What you should do:
Type out the listing again, exactly, with every line included.

Records supplied:
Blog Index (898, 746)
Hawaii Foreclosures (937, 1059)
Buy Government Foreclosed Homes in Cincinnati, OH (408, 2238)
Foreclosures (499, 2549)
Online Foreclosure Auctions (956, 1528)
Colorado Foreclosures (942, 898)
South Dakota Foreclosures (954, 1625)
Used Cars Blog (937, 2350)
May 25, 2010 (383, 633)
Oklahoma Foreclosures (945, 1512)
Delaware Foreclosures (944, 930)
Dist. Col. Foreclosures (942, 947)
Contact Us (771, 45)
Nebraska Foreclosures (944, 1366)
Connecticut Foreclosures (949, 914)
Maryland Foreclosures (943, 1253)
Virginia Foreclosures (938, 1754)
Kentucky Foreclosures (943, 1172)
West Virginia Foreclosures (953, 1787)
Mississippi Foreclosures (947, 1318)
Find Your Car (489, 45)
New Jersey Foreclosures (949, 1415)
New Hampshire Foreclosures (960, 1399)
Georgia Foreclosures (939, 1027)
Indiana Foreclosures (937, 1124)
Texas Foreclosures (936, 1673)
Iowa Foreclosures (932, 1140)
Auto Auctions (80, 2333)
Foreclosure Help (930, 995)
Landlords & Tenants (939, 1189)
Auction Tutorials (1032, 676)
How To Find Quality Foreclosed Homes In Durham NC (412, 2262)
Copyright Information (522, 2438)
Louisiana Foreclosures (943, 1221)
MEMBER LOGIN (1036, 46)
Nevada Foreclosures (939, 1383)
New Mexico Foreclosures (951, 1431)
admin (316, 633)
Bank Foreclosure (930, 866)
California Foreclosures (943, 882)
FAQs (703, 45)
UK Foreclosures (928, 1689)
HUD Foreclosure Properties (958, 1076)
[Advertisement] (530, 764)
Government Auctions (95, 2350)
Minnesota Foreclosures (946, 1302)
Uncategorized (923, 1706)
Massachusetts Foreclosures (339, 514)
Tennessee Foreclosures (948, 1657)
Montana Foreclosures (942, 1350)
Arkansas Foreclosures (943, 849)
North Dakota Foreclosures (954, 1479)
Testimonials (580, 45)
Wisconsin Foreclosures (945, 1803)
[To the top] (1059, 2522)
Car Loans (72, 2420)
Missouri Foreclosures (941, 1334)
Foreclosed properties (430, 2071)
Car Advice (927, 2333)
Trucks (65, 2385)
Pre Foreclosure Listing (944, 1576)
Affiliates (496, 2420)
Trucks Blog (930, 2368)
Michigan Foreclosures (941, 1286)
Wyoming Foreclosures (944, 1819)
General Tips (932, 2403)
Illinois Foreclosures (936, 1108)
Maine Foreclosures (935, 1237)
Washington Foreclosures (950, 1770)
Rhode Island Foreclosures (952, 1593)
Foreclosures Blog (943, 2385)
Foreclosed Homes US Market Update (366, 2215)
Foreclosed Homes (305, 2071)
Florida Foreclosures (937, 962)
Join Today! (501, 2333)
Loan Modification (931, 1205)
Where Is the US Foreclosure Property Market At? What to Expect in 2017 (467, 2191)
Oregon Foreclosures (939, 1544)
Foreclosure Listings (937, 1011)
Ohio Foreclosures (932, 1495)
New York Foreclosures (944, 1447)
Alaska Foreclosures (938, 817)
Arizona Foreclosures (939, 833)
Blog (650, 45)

Answer below:
Blog Index (898, 746)
Hawaii Foreclosures (937, 1059)
Buy Government Foreclosed Homes in Cincinnati, OH (408, 2238)
Foreclosures (499, 2549)
Online Foreclosure Auctions (956, 1528)
Colorado Foreclosures (942, 898)
South Dakota Foreclosures (954, 1625)
Used Cars Blog (937, 2350)
May 25, 2010 (383, 633)
Oklahoma Foreclosures (945, 1512)
Delaware Foreclosures (944, 930)
Dist. Col. Foreclosures (942, 947)
Contact Us (771, 45)
Nebraska Foreclosures (944, 1366)
Connecticut Foreclosures (949, 914)
Maryland Foreclosures (943, 1253)
Virginia Foreclosures (938, 1754)
Kentucky Foreclosures (943, 1172)
West Virginia Foreclosures (953, 1787)
Mississippi Foreclosures (947, 1318)
Find Your Car (489, 45)
New Jersey Foreclosures (949, 1415)
New Hampshire Foreclosures (960, 1399)
Georgia Foreclosures (939, 1027)
Indiana Foreclosures (937, 1124)
Texas Foreclosures (936, 1673)
Iowa Foreclosures (932, 1140)
Auto Auctions (80, 2333)
Foreclosure Help (930, 995)
Landlords & Tenants (939, 1189)
Auction Tutorials (1032, 676)
How To Find Quality Foreclosed Homes In Durham NC (412, 2262)
Copyright Information (522, 2438)
Louisiana Foreclosures (943, 1221)
MEMBER LOGIN (1036, 46)
Nevada Foreclosures (939, 1383)
New Mexico Foreclosures (951, 1431)
admin (316, 633)
Bank Foreclosure (930, 866)
California Foreclosures (943, 882)
FAQs (703, 45)
UK Foreclosures (928, 1689)
HUD Foreclosure Properties (958, 1076)
[Advertisement] (530, 764)
Government Auctions (95, 2350)
Minnesota Foreclosures (946, 1302)
Uncategorized (923, 1706)
Massachusetts Foreclosures (339, 514)
Tennessee Foreclosures (948, 1657)
Montana Foreclosures (942, 1350)
Arkansas Foreclosures (943, 849)
North Dakota Foreclosures (954, 1479)
Testimonials (580, 45)
Wisconsin Foreclosures (945, 1803)
[To the top] (1059, 2522)
Car Loans (72, 2420)
Missouri Foreclosures (941, 1334)
Foreclosed properties (430, 2071)
Car Advice (927, 2333)
Trucks (65, 2385)
Pre Foreclosure Listing (944, 1576)
Affiliates (496, 2420)
Trucks Blog (930, 2368)
Michigan Foreclosures (941, 1286)
Wyoming Foreclosures (944, 1819)
General Tips (932, 2403)
Illinois Foreclosures (936, 1108)
Maine Foreclosures (935, 1237)
Washington Foreclosures (950, 1770)
Rhode Island Foreclosures (952, 1593)
Foreclosures Blog (943, 2385)
Foreclosed Homes US Market Update (366, 2215)
Foreclosed Homes (305, 2071)
Florida Foreclosures (937, 962)
Join Today! (501, 2333)
Loan Modification (931, 1205)
Where Is the US Foreclosure Property Market At? What to Expect in 2017 (467, 2191)
Oregon Foreclosures (939, 1544)
Foreclosure Listings (937, 1011)
Ohio Foreclosures (932, 1495)
New York Foreclosures (944, 1447)
Alaska Foreclosures (938, 817)
Arizona Foreclosures (939, 833)
Blog (650, 45)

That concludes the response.